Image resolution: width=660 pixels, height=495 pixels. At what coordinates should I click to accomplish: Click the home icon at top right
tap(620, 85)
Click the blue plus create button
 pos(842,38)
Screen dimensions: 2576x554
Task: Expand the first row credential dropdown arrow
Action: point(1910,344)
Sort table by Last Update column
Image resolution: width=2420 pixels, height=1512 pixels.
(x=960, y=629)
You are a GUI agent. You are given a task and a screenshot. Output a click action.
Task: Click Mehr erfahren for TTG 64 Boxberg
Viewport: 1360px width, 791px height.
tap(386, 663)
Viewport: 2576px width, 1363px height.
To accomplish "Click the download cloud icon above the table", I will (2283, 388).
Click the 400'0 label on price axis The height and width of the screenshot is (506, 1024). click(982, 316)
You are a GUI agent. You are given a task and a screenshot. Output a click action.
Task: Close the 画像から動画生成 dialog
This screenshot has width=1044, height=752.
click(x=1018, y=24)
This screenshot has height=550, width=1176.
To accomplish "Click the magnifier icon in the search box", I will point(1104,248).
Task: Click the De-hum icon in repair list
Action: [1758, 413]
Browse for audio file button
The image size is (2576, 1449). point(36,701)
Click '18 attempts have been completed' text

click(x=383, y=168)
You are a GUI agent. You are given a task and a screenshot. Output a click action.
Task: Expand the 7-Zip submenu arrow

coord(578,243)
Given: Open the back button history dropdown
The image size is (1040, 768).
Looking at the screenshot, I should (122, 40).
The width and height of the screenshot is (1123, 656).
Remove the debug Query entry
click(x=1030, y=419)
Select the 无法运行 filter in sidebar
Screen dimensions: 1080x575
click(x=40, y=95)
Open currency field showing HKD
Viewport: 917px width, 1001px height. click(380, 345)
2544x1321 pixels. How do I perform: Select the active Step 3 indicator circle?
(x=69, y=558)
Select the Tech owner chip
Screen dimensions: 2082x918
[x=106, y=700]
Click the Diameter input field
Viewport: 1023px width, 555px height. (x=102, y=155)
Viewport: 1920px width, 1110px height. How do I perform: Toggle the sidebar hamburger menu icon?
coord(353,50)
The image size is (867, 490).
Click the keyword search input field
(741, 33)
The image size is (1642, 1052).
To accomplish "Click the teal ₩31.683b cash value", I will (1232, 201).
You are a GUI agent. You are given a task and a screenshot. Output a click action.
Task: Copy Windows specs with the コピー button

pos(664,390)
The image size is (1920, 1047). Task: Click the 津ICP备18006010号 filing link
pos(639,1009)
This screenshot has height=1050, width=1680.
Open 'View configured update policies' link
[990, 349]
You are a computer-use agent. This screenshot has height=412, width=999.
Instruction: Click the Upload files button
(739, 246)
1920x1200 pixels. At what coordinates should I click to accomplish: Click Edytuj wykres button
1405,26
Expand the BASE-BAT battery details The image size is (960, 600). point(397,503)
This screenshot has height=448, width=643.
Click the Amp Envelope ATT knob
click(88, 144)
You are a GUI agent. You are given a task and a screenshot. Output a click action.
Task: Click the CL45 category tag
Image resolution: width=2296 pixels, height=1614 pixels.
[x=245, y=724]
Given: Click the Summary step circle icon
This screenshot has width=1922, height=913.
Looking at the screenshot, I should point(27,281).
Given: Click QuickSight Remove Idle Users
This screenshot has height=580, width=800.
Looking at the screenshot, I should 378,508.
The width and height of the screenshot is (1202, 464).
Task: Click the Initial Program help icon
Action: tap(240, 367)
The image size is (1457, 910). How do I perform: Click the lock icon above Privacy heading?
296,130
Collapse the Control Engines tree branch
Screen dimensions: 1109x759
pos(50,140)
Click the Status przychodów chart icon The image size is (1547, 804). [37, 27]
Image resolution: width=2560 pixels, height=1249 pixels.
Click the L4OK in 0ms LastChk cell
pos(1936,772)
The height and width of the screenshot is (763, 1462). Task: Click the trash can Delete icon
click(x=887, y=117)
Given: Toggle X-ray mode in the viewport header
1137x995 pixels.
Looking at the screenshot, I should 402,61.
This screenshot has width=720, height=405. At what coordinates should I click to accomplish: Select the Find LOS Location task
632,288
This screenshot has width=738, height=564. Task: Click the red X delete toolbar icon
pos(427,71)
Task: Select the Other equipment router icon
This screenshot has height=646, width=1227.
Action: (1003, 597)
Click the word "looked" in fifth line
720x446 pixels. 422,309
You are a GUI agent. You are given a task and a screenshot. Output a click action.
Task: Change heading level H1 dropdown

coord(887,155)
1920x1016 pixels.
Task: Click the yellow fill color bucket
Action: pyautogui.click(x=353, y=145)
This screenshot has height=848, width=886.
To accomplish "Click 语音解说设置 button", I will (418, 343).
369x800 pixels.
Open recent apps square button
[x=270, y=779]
-*-*-
• [Task]
Rewrite all of the lines above, replacing each occurrence of "GUI agent" with "interface agent" and leaving everything else unchanged.

• [Written response]
Image resolution: width=660 pixels, height=495 pixels. At what coordinates should I click to accomplish: Click the home icon at top right
tap(620, 85)
Click the blue plus create button
 pos(842,38)
Screen dimensions: 2576x554
Task: Expand the first row credential dropdown arrow
Action: point(1910,344)
Sort table by Last Update column
Image resolution: width=2420 pixels, height=1512 pixels.
(x=960, y=629)
You are a interface agent. You are given a task and a screenshot. Output a click action.
Task: Click Mehr erfahren for TTG 64 Boxberg
Viewport: 1360px width, 791px height.
tap(386, 663)
Viewport: 2576px width, 1363px height.
To accomplish "Click the download cloud icon above the table", I will (2283, 388).
Click the 400'0 label on price axis The height and width of the screenshot is (506, 1024). click(982, 316)
You are a interface agent. You are given a task and a screenshot. Output a click action.
Task: Close the 画像から動画生成 dialog
This screenshot has width=1044, height=752.
click(x=1018, y=24)
This screenshot has height=550, width=1176.
To accomplish "Click the magnifier icon in the search box", I will point(1104,248).
Task: Click the De-hum icon in repair list
Action: [1758, 413]
Browse for audio file button
The image size is (2576, 1449). point(36,701)
Click '18 attempts have been completed' text

click(x=383, y=168)
You are a interface agent. You are given a task and a screenshot. Output a click action.
Task: Expand the 7-Zip submenu arrow

coord(578,243)
Given: Open the back button history dropdown
The image size is (1040, 768).
Looking at the screenshot, I should (122, 40).
The width and height of the screenshot is (1123, 656).
Remove the debug Query entry
click(x=1030, y=419)
Select the 无法运行 filter in sidebar
Screen dimensions: 1080x575
click(x=40, y=95)
Open currency field showing HKD
Viewport: 917px width, 1001px height. click(380, 345)
2544x1321 pixels. How do I perform: Select the active Step 3 indicator circle?
(x=69, y=558)
Select the Tech owner chip
Screen dimensions: 2082x918
[x=106, y=700]
Click the Diameter input field
Viewport: 1023px width, 555px height. (x=102, y=155)
Viewport: 1920px width, 1110px height. How do I perform: Toggle the sidebar hamburger menu icon?
coord(353,50)
The image size is (867, 490).
Click the keyword search input field
(741, 33)
The image size is (1642, 1052).
To accomplish "Click the teal ₩31.683b cash value", I will (1232, 201).
You are a interface agent. You are given a task and a screenshot. Output a click action.
Task: Copy Windows specs with the コピー button

pos(664,390)
The image size is (1920, 1047). Task: Click the 津ICP备18006010号 filing link
pos(639,1009)
This screenshot has height=1050, width=1680.
Open 'View configured update policies' link
[990, 349]
You are a computer-use agent. This screenshot has height=412, width=999.
Instruction: Click the Upload files button
(739, 246)
1920x1200 pixels. At what coordinates should I click to accomplish: Click Edytuj wykres button
1405,26
Expand the BASE-BAT battery details The image size is (960, 600). point(397,503)
This screenshot has height=448, width=643.
Click the Amp Envelope ATT knob
click(88, 144)
You are a interface agent. You are given a task and a screenshot. Output a click action.
Task: Click the CL45 category tag
Image resolution: width=2296 pixels, height=1614 pixels.
[x=245, y=724]
Given: Click the Summary step circle icon
This screenshot has width=1922, height=913.
Looking at the screenshot, I should point(27,281).
Given: Click QuickSight Remove Idle Users
This screenshot has height=580, width=800.
Looking at the screenshot, I should 378,508.
The width and height of the screenshot is (1202, 464).
Task: Click the Initial Program help icon
Action: tap(240, 367)
The image size is (1457, 910). How do I perform: Click the lock icon above Privacy heading?
296,130
Collapse the Control Engines tree branch
Screen dimensions: 1109x759
pos(50,140)
Click the Status przychodów chart icon The image size is (1547, 804). [37, 27]
Image resolution: width=2560 pixels, height=1249 pixels.
Click the L4OK in 0ms LastChk cell
pos(1936,772)
The height and width of the screenshot is (763, 1462). Task: Click the trash can Delete icon
click(x=887, y=117)
Given: Toggle X-ray mode in the viewport header
1137x995 pixels.
Looking at the screenshot, I should 402,61.
This screenshot has width=720, height=405. At what coordinates should I click to accomplish: Select the Find LOS Location task
632,288
This screenshot has width=738, height=564. Task: Click the red X delete toolbar icon
pos(427,71)
Task: Select the Other equipment router icon
This screenshot has height=646, width=1227.
Action: (1003, 597)
Click the word "looked" in fifth line
720x446 pixels. 422,309
You are a interface agent. You are given a task and a screenshot. Output a click action.
Task: Change heading level H1 dropdown

coord(887,155)
1920x1016 pixels.
Task: Click the yellow fill color bucket
Action: pyautogui.click(x=353, y=145)
This screenshot has height=848, width=886.
To accomplish "Click 语音解说设置 button", I will (418, 343).
369x800 pixels.
Open recent apps square button
[x=270, y=779]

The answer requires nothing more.